In future, subject to demand, the Open will be the first stage to getting adaptive athletes to compete at the CrossFit Games.

As these new divisions evolve, new spot classes and age divisions might be added, just like the WheelWOD Games progressed: “As demand of the athletes came along, we grew our divisions,” said Chris. “But we didn’t want to run competitions where there was three people competing and everybody would get a spot on the podium. We wanted them to be viable.”

Therefore, if you are an adaptive athlete or know someone who is, make sure you sign up. Even if you know you’re likely to have to scale most workouts, the aim is to improve.

“Don’t be a bystander.
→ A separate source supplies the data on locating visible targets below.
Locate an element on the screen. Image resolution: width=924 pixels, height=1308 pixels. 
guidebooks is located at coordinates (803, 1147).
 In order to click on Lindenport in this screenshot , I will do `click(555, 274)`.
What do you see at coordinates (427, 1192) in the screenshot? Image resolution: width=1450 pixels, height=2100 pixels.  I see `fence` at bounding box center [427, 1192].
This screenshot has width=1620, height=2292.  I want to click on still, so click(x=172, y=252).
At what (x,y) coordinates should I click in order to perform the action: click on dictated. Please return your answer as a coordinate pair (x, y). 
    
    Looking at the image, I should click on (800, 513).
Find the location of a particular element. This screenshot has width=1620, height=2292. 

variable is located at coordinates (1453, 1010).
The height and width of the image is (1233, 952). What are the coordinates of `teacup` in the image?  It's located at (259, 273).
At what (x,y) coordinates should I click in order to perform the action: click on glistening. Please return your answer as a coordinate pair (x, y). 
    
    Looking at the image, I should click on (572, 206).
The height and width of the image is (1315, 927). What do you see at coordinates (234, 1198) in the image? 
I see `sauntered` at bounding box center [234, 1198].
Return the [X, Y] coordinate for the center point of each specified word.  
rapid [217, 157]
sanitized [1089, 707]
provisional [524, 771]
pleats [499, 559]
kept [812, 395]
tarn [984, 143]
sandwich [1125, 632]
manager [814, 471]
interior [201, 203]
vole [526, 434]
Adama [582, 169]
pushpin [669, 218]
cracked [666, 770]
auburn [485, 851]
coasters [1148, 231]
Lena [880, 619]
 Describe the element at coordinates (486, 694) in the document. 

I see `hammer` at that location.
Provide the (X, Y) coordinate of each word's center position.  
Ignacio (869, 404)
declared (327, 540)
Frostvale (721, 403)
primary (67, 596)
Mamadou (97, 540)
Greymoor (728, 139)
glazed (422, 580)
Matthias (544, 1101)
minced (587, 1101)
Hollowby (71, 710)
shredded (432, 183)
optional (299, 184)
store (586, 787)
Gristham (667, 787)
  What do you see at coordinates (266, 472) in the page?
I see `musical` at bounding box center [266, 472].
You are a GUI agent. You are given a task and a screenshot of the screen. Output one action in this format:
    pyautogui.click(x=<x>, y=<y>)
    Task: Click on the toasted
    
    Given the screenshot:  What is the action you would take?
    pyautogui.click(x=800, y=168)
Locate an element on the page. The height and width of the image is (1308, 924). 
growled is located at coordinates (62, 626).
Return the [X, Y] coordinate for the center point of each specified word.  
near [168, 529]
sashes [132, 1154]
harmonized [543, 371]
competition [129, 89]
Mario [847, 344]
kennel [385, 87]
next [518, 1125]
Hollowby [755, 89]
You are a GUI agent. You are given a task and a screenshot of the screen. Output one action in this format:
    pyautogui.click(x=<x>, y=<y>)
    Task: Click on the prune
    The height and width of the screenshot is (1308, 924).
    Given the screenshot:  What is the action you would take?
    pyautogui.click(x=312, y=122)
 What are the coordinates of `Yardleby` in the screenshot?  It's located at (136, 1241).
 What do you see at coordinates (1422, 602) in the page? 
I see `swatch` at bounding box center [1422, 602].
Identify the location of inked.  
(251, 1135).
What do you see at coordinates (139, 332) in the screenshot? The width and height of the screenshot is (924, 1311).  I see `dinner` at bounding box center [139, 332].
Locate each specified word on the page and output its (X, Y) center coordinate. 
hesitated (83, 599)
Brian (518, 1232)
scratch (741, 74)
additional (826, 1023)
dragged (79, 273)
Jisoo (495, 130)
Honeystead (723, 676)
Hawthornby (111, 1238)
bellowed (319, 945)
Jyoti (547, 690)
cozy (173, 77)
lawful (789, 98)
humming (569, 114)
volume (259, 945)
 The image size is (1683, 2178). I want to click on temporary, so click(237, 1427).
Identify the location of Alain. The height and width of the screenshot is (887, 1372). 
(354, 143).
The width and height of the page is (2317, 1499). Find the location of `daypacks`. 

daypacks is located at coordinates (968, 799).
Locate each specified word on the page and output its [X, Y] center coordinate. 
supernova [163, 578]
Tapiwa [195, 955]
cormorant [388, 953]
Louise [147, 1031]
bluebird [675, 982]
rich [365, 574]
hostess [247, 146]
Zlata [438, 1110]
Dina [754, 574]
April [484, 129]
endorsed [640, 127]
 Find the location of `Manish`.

Don’t sit outside and look at it and say, ‘OK, I’ll do that next year,’ go ahead and sign up now,” Logan encourages all athletes. “Yes, there may be workouts that are a little bit too difficult to submit and you can’t get on the leaderboard, but now you’re seeing what this world looks like.”

There are plenty of reasons to sign up for the CrossFit Open, now it’s time for adaptive athletes to show they want the platform.

“We want to get to the point where adaptive athletes are just commonplace, where we’re just somebody else in the gym doing awesome stuff,” said Alec.

Logan echoes his vision: “I hope that in ten years from now, if you’re someone living with a permanent impairment of any sort and you have aspirations or the desire to be a professional athlete in whatever sport – whether it’s CrossFit or not – you see a path to that and there is a platform for you and there’s a real opportunity.”